Cette anecdote illustre bien le profond déséquilibre qui présidait déjà aux relations entre ces deux pays. Certes, Moulay Ismaïl a impressionné par l’énergie qu’il a déployée pendant sa vie entière, autant à guerroyer en son royaume pour en réaliser l’unité – les révoltes, complots et révolutions de palais en tous genres ont abondé durant tout son règne – qu’à lutter en permanence contre les appétits européens exacerbés en cette période précoloniale, où il s’agit déjà de prendre position, de s’emparer de territoires intéressants.
Et le Maroc en est un. Pourquoi « l’île du Couchant » ? Simplement parce que pays du Maghreb est situé le plus à l’ouest. Il est bordé sur trois de ses faces par une mer intérieure (dont il contrôle d’ailleurs avec l’Espagne l’unique détroit), un océan liquide qui ouvre sur le grand large et un autre océan, de sable cette fois, que traversent toutes les caravanes chargées de ces merveilles dont raffolent les Européens : faune, flore, métaux et matières précieuses (ivoire) épices etc. Il aurait pu y avoir les esclaves aussi, mais cette « matière première là », les Européens iront la chercher à la source, en établissant des comptoirs tout au long des côtes de l’Afrique.

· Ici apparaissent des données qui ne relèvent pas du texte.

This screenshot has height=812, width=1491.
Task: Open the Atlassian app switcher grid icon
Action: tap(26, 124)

Sur le plan stratégique, le Maroc est intéressant pour Louis XIV occupé toute sa vie à guerroyer contre les puissances européennes. Alors, que Moulay Ismaïl entre en conflit avec l’Angleterre (à propos de Tanger) ou avec l’Espagne ou le Portugal, parfois amis, parfois ennemis récurrents du Maroc comme de la France, cela ne peut que servir les intérêts de cette dernière en période d’hostilités. C’est un peu la même idée qu’avec « la Sublime Porte », sous François Ier.
Seulement voilà : les corsaires du sultan basés à Salé occasionnent de grands dommages aux vaisseaux français. Lesquels, de leur côté, ont capturé et entassé des centaines de marocains sur les galères de Sa Majesté. Pas question de les libérer. Ces captifs sont le moteur de la Réale, vaisseau amiral, et de ses sœurs. Voilà pourquoi, en dépit de tous les intérêts convergents et des grandes démonstrations d’amour éternel, jamais aucun traité de paix ne sera ratifié entre les deux grands souverains.

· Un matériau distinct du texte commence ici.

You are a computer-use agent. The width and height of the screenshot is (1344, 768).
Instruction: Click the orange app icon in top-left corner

Mais Moulay Ismaïl n’est pas resté dans l’histoire du Maroc pour ses seules réalisations guerrières ou diplomatiques. À l’instar du Roi Soleil, il fut aussi un grand bâtisseur, transformant la modeste petite ville fondée au XIe siècle par les Almoravides en une splendide cité impériale : Meknès, dont il fera sa capitale du début de son règne (1672) jusqu’à sa mort (1727). Très différente des trois autres villes marocaines, moyenâgeuses, qui ont abrité le pouvoir central (Fès, Marrakech et Rabat) Meknès impressionne par ses proportions, son ambition, son enceinte fortifiée… Finalement un peu comme la bourgade de Versailles s’est métamorphosée par la seule volonté royale en une vitrine de la puissance et de l’excellence architecturale de la France. Autre parallèle possible entre ces deux grands souverains.
C’est tout cela qu’évoque Gilbert Sinoué dans son livre. Et il le fait en mêlant la grande histoire, et le regard d’un personnage créé par lui, Casimir Giordano, un médecin français captif qui devient le médecin attitré du sultan. Bien placé pour observer les grands événements du règne, Giordano les raconte, depuis l’avènement de Moulay Ismaïl jusqu’à sa mort, le 20 mars 1727.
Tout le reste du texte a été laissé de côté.